(Collected data entries)
- - - -

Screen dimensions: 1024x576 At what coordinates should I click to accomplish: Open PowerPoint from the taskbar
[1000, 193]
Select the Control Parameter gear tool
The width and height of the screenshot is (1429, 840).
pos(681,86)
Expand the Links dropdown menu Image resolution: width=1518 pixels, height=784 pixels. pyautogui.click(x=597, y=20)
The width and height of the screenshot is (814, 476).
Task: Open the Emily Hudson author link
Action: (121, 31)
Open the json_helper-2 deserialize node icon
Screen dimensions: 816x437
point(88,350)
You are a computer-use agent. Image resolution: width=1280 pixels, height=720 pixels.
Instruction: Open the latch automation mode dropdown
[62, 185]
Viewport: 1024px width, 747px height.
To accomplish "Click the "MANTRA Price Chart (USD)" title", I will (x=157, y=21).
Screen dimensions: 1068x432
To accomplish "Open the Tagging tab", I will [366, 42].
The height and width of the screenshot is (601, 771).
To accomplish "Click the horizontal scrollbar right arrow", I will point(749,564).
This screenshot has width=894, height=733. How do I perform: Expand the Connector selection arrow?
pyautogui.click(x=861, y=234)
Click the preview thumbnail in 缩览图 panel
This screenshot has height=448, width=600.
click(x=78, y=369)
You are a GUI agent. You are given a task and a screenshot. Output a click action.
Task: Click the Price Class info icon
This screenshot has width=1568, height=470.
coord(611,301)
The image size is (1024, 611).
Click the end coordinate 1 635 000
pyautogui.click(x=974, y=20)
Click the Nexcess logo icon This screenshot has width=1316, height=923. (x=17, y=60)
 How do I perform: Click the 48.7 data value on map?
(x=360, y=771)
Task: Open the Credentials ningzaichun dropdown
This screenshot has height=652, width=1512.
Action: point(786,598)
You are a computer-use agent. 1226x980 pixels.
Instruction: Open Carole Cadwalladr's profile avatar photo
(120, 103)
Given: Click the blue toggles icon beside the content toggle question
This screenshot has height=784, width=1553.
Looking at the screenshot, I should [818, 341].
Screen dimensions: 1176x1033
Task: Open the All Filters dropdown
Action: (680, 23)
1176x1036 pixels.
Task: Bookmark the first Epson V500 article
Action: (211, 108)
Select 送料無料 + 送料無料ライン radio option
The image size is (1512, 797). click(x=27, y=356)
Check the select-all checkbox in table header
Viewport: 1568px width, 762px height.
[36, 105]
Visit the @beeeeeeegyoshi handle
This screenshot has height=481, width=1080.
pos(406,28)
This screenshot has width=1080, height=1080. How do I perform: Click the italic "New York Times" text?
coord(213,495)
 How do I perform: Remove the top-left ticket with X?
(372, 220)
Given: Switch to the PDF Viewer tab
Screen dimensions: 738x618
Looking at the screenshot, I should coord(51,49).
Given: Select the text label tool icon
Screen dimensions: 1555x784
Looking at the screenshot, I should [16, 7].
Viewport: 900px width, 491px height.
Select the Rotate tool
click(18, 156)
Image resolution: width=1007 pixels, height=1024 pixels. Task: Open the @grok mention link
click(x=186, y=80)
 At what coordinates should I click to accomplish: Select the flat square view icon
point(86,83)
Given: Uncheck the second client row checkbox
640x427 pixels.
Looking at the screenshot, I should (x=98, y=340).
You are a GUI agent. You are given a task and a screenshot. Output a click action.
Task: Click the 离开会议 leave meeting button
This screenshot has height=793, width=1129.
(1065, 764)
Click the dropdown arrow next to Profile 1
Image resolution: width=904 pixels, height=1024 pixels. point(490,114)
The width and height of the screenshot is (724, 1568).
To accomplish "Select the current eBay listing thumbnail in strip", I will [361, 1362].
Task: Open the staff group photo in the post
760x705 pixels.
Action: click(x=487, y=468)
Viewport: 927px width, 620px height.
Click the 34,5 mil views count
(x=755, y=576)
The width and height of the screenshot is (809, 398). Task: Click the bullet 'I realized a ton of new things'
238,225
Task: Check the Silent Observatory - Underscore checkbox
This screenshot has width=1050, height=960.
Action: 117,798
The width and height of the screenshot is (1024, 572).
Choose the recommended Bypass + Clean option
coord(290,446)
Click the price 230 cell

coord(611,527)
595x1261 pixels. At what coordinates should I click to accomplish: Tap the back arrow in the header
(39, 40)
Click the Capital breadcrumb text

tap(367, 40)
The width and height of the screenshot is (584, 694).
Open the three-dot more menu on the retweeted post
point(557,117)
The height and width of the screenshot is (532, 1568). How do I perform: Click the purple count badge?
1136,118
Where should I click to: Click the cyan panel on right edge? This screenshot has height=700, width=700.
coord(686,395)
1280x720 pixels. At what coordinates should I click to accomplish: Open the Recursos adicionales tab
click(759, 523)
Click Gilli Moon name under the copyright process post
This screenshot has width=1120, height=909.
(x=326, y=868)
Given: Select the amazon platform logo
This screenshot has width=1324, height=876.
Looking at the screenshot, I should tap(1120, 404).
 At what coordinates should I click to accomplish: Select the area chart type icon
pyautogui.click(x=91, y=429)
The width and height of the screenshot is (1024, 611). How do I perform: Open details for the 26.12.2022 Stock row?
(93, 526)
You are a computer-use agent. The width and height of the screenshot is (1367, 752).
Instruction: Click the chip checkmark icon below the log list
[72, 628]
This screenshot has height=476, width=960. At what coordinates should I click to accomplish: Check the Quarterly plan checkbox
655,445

- - - -

Work task —
Transcribe the full set of records without altering a single character.

Task result —
Screen dimensions: 1024x576 At what coordinates should I click to accomplish: Open PowerPoint from the taskbar
[1000, 193]
Select the Control Parameter gear tool
The width and height of the screenshot is (1429, 840).
pos(681,86)
Expand the Links dropdown menu Image resolution: width=1518 pixels, height=784 pixels. pyautogui.click(x=597, y=20)
The width and height of the screenshot is (814, 476).
Task: Open the Emily Hudson author link
Action: (121, 31)
Open the json_helper-2 deserialize node icon
Screen dimensions: 816x437
point(88,350)
You are a computer-use agent. Image resolution: width=1280 pixels, height=720 pixels.
Instruction: Open the latch automation mode dropdown
[62, 185]
Viewport: 1024px width, 747px height.
To accomplish "Click the "MANTRA Price Chart (USD)" title", I will (x=157, y=21).
Screen dimensions: 1068x432
To accomplish "Open the Tagging tab", I will [366, 42].
The height and width of the screenshot is (601, 771).
To accomplish "Click the horizontal scrollbar right arrow", I will point(749,564).
This screenshot has width=894, height=733. How do I perform: Expand the Connector selection arrow?
pyautogui.click(x=861, y=234)
Click the preview thumbnail in 缩览图 panel
This screenshot has height=448, width=600.
click(x=78, y=369)
You are a GUI agent. You are given a task and a screenshot. Output a click action.
Task: Click the Price Class info icon
This screenshot has width=1568, height=470.
coord(611,301)
The image size is (1024, 611).
Click the end coordinate 1 635 000
pyautogui.click(x=974, y=20)
Click the Nexcess logo icon This screenshot has width=1316, height=923. (x=17, y=60)
 How do I perform: Click the 48.7 data value on map?
(x=360, y=771)
Task: Open the Credentials ningzaichun dropdown
This screenshot has height=652, width=1512.
Action: point(786,598)
You are a computer-use agent. 1226x980 pixels.
Instruction: Open Carole Cadwalladr's profile avatar photo
(120, 103)
Given: Click the blue toggles icon beside the content toggle question
This screenshot has height=784, width=1553.
Looking at the screenshot, I should [818, 341].
Screen dimensions: 1176x1033
Task: Open the All Filters dropdown
Action: (680, 23)
1176x1036 pixels.
Task: Bookmark the first Epson V500 article
Action: (211, 108)
Select 送料無料 + 送料無料ライン radio option
The image size is (1512, 797). click(x=27, y=356)
Check the select-all checkbox in table header
Viewport: 1568px width, 762px height.
[36, 105]
Visit the @beeeeeeegyoshi handle
This screenshot has height=481, width=1080.
pos(406,28)
This screenshot has width=1080, height=1080. How do I perform: Click the italic "New York Times" text?
coord(213,495)
 How do I perform: Remove the top-left ticket with X?
(372, 220)
Given: Switch to the PDF Viewer tab
Screen dimensions: 738x618
Looking at the screenshot, I should coord(51,49).
Given: Select the text label tool icon
Screen dimensions: 1555x784
Looking at the screenshot, I should [16, 7].
Viewport: 900px width, 491px height.
Select the Rotate tool
click(18, 156)
Image resolution: width=1007 pixels, height=1024 pixels. Task: Open the @grok mention link
click(x=186, y=80)
 At what coordinates should I click to accomplish: Select the flat square view icon
point(86,83)
Given: Uncheck the second client row checkbox
640x427 pixels.
Looking at the screenshot, I should (x=98, y=340).
You are a GUI agent. You are given a task and a screenshot. Output a click action.
Task: Click the 离开会议 leave meeting button
This screenshot has height=793, width=1129.
(1065, 764)
Click the dropdown arrow next to Profile 1
Image resolution: width=904 pixels, height=1024 pixels. point(490,114)
The width and height of the screenshot is (724, 1568).
To accomplish "Select the current eBay listing thumbnail in strip", I will [361, 1362].
Task: Open the staff group photo in the post
760x705 pixels.
Action: click(x=487, y=468)
Viewport: 927px width, 620px height.
Click the 34,5 mil views count
(x=755, y=576)
The width and height of the screenshot is (809, 398). Task: Click the bullet 'I realized a ton of new things'
238,225
Task: Check the Silent Observatory - Underscore checkbox
This screenshot has width=1050, height=960.
Action: 117,798
The width and height of the screenshot is (1024, 572).
Choose the recommended Bypass + Clean option
coord(290,446)
Click the price 230 cell

coord(611,527)
595x1261 pixels. At what coordinates should I click to accomplish: Tap the back arrow in the header
(39, 40)
Click the Capital breadcrumb text

tap(367, 40)
The width and height of the screenshot is (584, 694).
Open the three-dot more menu on the retweeted post
point(557,117)
The height and width of the screenshot is (532, 1568). How do I perform: Click the purple count badge?
1136,118
Where should I click to: Click the cyan panel on right edge? This screenshot has height=700, width=700.
coord(686,395)
1280x720 pixels. At what coordinates should I click to accomplish: Open the Recursos adicionales tab
click(759, 523)
Click Gilli Moon name under the copyright process post
This screenshot has width=1120, height=909.
(x=326, y=868)
Given: Select the amazon platform logo
This screenshot has width=1324, height=876.
Looking at the screenshot, I should tap(1120, 404).
 At what coordinates should I click to accomplish: Select the area chart type icon
pyautogui.click(x=91, y=429)
The width and height of the screenshot is (1024, 611). How do I perform: Open details for the 26.12.2022 Stock row?
(93, 526)
You are a computer-use agent. The width and height of the screenshot is (1367, 752).
Instruction: Click the chip checkmark icon below the log list
[72, 628]
This screenshot has height=476, width=960. At what coordinates should I click to accomplish: Check the Quarterly plan checkbox
655,445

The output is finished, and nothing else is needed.